What is z value and Pr(>|z|) in logistic regression

I am currently working on logistic regression in R and I have trained the model but when I am looking at summary of model, I am not able to understand what is z value and Pr(>|z|) explains ?

data(mtcars)
names(mtcars)
model1<-glm(formula=vs~wt+disp,data=mtcars,family=“binomial”)
summary(model1)

Call:
glm(formula = vs ~ wt + disp, family = “binomial”, data = mtcars)

Deviance Residuals:
Min 1Q Median 3Q Max
-1.67506 -0.28444 -0.08401 0.57281 2.08234

Coefficients:
Estimate Std.

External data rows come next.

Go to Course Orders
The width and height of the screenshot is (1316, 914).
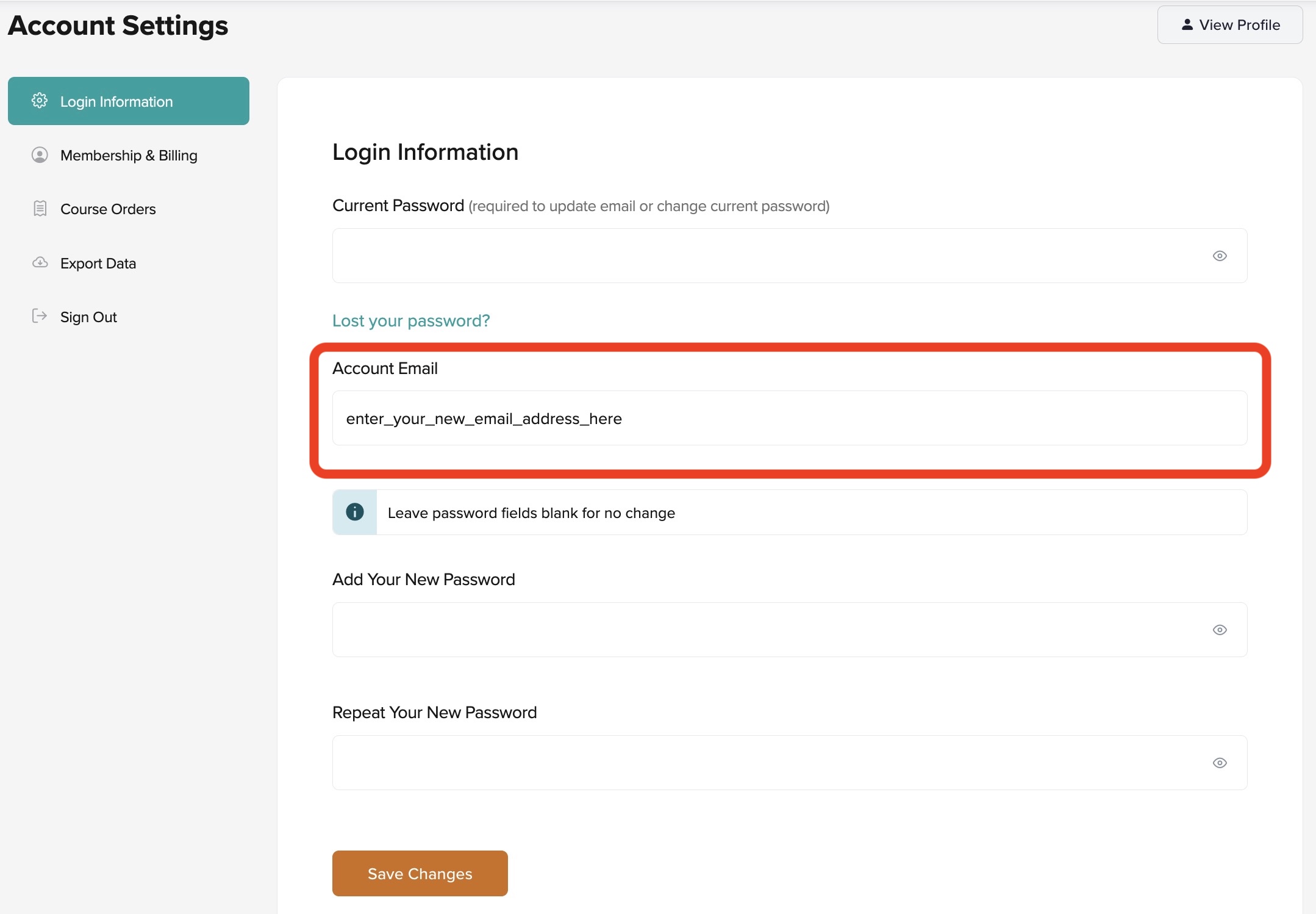(x=108, y=209)
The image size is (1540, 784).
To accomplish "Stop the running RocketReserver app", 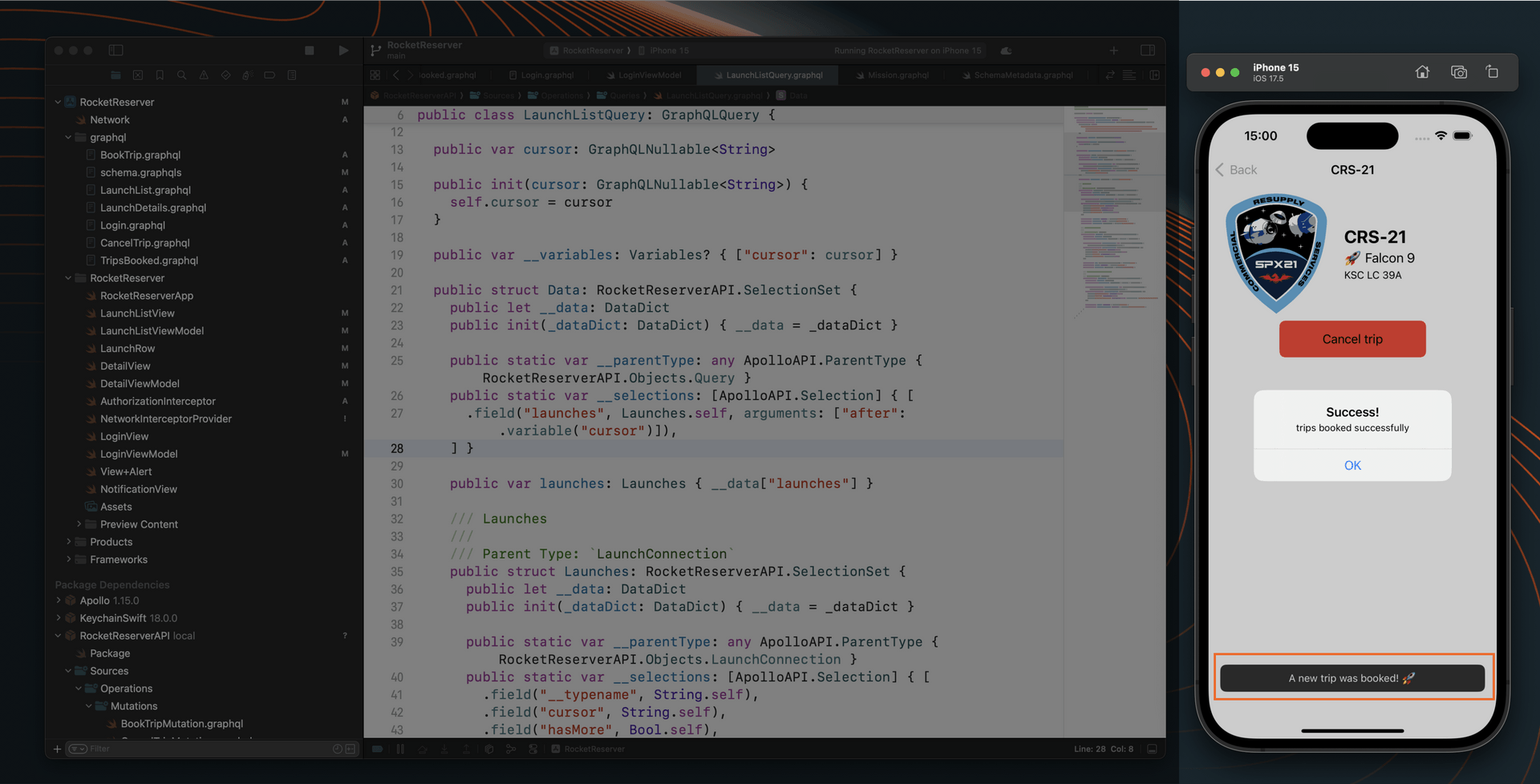I will pos(309,50).
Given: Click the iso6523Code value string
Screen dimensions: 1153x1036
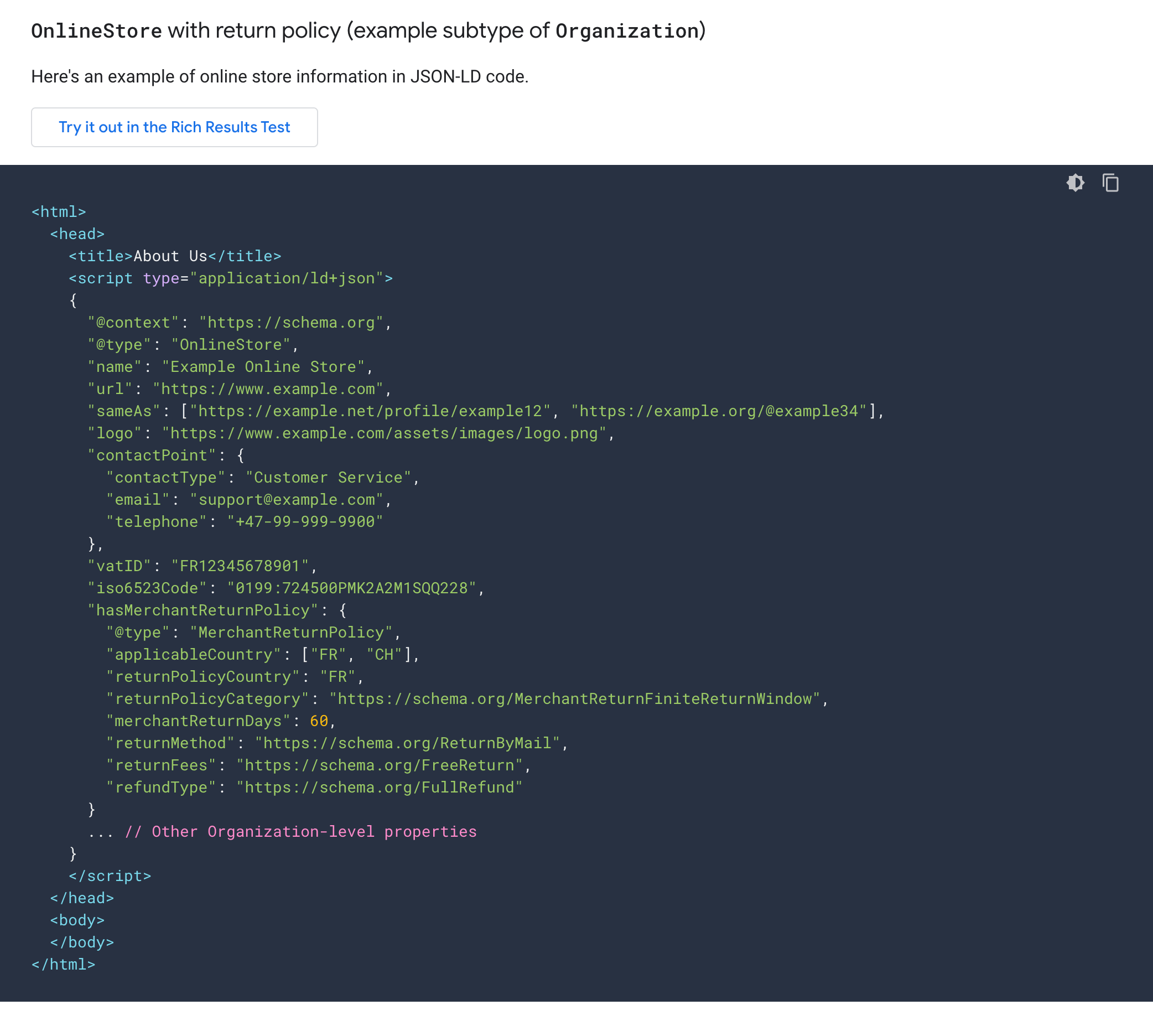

Error z value Pr(>|z|)
(Intercept) 1.60859 2.43903 0.660 0.510
wt 1.62635 1.49068 1.091 0.275
disp -0.03443 0.01536 -2.241 0.025 *

Signif. codes: 0 ‘’ 0.001 ‘’ 0.01 ‘’ 0.05 ‘.’ 0.1 ‘ ’ 1

(Dispersion parameter for binomial family taken to be 1)

Null deviance: 43.86  on 31  degrees of freedom

Residual deviance: 21.40 on 29 degrees of freedom
AIC: 27.4

Number of Fisher Scoring iterations: 6

@hinduja1234,

The z-value is the regression coefficient divided by standard error. If the z-value is too big in magnitude, it indicates that the corresponding true regression coefficient is not 0 and the corresponding X-variable matters. A good rule of thumb is to use a cut-off value of 2 which approximately corresponds to a two-sided hypothesis test with a significance level of \alpha=0.05.

Thanks,
Mark

It is similar to the t-statistic in linear regression.

In the output of the summary() function for the logistic regression model in R, the z value and Pr(>|z|) columns represent the statistical significance of each coefficient in the model.

The z value is the ratio of the estimated coefficient to its standard error. It measures the number of standard deviations that the estimated coefficient is away from zero. A higher absolute value of z value indicates that the estimated coefficient is more statistically significant.

The Pr(>|z|) column represents the p-value for each coefficient, which is the probability of observing a z value as extreme or more extreme than the observed value, assuming the null hypothesis that the coefficient is zero. A lower p-value indicates that the coefficient is more statistically significant, and a value less than 0.05 is often considered as evidence to reject the null hypothesis.

In the example provided, for the variable disp, the z value is -2.241, and the corresponding Pr(>|z|) is 0.025, which means that the coefficient for disp is statistically significant at the 5% significance level.